WHAT THE EXERCISE ASKS = Set out exactly, and with nothing added, the line containing "This screenshot has height=720, width=1280." and every line after it through the final line of the data.

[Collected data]
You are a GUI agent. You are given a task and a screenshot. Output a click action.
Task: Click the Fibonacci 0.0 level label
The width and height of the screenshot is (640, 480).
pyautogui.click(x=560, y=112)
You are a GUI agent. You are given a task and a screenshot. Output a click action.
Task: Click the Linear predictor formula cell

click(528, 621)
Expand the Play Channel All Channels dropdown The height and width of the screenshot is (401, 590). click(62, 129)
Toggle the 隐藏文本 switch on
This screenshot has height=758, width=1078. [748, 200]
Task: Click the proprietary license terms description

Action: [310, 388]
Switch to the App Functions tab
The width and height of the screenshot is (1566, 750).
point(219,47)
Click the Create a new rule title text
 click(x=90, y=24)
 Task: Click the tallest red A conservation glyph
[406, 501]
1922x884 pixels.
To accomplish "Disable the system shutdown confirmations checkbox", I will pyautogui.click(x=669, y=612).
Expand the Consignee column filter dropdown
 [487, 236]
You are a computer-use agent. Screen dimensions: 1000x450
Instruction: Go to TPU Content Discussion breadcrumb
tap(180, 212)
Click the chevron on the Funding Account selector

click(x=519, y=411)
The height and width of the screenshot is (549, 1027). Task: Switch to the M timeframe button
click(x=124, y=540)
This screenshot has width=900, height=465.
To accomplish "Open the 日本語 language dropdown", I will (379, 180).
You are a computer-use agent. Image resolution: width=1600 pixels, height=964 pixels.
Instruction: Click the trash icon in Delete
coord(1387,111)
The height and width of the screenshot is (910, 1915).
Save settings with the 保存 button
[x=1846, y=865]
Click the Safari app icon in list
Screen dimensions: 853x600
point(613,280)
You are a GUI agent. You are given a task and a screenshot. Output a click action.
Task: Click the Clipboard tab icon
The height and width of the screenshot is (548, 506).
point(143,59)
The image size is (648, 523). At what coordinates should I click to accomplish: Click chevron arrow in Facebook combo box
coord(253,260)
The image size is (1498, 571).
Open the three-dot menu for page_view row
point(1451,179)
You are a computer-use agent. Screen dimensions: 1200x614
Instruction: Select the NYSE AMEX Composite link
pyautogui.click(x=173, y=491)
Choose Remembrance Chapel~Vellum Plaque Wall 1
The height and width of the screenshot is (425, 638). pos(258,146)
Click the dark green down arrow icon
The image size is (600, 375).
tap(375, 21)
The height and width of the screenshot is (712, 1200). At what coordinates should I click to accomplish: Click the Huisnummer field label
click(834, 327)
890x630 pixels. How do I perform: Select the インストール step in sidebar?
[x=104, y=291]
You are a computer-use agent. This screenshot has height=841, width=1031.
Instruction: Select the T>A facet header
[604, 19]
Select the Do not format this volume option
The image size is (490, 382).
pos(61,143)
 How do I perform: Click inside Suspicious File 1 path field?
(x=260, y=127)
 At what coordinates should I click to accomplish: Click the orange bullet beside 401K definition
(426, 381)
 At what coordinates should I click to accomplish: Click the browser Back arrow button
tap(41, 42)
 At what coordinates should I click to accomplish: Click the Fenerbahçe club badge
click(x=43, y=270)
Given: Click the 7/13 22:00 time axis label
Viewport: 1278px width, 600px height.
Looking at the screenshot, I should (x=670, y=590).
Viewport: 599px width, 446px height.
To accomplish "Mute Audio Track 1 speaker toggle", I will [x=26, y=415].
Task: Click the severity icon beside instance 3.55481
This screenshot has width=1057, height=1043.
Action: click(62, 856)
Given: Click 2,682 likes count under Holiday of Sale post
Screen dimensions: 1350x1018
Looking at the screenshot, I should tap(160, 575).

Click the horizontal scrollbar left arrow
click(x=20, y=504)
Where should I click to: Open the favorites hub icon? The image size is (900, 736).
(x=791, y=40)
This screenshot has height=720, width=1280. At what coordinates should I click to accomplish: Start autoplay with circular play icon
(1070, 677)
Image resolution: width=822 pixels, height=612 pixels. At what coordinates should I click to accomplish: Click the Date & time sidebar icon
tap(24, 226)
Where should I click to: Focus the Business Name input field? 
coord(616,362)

ANSWER TO THE PROBLEM =
This screenshot has height=720, width=1280. At what coordinates should I click to accomplish: Start autoplay with circular play icon
(1070, 677)
Image resolution: width=822 pixels, height=612 pixels. At what coordinates should I click to accomplish: Click the Date & time sidebar icon
tap(24, 226)
Where should I click to: Focus the Business Name input field? 
coord(616,362)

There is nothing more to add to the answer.